Stored dataset items
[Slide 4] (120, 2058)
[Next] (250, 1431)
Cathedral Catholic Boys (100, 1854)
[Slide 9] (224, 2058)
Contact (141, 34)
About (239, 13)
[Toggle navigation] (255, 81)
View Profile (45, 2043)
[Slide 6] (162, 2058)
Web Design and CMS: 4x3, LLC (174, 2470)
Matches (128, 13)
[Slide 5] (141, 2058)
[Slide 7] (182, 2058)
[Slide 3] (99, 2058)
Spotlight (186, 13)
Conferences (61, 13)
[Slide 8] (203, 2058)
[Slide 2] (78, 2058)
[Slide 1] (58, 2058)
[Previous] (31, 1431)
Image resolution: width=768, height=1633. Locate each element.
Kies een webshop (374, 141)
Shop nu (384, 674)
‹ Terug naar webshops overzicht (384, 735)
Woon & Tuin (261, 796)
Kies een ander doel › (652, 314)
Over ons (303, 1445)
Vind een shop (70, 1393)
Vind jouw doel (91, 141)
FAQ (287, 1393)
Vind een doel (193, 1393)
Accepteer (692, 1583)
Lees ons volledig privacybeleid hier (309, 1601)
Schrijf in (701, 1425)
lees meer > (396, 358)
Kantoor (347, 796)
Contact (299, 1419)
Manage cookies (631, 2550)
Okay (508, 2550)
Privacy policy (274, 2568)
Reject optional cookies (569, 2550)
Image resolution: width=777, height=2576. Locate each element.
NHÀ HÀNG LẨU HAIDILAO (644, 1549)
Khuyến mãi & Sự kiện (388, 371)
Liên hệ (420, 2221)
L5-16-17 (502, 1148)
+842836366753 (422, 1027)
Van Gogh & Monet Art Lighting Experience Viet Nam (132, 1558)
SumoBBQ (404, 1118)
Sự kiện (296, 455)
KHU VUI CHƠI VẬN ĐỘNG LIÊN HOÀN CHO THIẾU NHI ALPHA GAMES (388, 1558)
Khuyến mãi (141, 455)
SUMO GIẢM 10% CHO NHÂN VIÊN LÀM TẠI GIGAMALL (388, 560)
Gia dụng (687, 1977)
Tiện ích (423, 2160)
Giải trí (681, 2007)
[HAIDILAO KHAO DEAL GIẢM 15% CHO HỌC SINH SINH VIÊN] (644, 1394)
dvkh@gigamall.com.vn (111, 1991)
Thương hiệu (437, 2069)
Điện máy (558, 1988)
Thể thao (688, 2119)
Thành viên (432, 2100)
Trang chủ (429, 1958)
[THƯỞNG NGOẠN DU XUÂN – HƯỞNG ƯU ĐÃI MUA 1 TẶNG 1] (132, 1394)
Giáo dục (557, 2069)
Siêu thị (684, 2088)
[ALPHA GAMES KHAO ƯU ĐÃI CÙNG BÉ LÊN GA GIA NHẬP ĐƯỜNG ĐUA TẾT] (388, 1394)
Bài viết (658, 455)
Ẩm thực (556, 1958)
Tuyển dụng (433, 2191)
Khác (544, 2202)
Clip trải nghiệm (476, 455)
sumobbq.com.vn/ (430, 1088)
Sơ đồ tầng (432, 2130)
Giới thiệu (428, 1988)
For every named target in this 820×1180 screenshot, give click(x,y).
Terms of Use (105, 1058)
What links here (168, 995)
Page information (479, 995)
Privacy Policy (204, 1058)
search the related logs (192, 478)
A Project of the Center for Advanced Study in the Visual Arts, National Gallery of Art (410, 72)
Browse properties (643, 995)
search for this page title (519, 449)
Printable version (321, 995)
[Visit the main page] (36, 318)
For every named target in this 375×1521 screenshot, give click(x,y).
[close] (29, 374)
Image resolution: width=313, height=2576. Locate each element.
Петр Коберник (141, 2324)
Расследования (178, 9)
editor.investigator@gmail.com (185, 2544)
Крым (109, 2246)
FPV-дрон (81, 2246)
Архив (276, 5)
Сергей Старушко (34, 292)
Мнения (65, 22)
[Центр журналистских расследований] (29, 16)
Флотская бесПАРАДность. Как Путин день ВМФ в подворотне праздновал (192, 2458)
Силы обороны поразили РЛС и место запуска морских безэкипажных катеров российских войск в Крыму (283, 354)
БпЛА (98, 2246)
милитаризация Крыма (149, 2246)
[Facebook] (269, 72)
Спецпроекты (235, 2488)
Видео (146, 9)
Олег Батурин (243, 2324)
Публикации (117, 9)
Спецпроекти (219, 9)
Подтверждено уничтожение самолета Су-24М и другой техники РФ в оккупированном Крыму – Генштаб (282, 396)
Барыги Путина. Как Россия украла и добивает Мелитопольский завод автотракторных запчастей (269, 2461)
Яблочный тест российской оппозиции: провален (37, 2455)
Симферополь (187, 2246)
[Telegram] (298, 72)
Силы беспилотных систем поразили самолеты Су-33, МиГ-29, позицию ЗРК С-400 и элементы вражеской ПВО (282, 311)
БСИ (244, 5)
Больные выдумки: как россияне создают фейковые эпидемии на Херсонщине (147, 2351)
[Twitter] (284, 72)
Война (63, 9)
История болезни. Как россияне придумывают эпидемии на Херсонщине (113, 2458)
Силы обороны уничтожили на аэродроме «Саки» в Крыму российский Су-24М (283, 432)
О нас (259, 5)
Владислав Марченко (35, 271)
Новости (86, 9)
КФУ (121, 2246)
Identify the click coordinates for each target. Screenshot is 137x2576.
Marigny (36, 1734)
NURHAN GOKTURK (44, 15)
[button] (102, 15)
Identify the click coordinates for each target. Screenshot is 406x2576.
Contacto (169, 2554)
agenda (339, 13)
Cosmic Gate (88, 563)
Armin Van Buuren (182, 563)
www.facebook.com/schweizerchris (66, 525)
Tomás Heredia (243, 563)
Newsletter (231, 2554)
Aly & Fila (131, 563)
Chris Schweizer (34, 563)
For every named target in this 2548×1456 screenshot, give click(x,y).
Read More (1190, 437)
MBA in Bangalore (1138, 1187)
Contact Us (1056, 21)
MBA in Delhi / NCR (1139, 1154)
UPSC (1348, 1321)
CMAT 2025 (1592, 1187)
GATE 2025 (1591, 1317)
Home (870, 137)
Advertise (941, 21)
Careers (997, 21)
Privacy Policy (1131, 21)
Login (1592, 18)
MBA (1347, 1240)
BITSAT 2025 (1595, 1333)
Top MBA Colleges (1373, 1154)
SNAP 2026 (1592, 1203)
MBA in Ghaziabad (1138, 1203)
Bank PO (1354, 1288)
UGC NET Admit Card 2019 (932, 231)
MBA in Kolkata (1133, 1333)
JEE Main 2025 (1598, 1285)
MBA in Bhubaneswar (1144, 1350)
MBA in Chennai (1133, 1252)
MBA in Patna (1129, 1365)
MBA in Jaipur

Problem -
Using the data above, show each line where "GIẢM" occurs.

Response below -
SUMO GIẢM 10% CHO NHÂN VIÊN LÀM TẠI GIGAMALL (388, 560)
[HAIDILAO KHAO DEAL GIẢM 15% CHO HỌC SINH SINH VIÊN] (644, 1394)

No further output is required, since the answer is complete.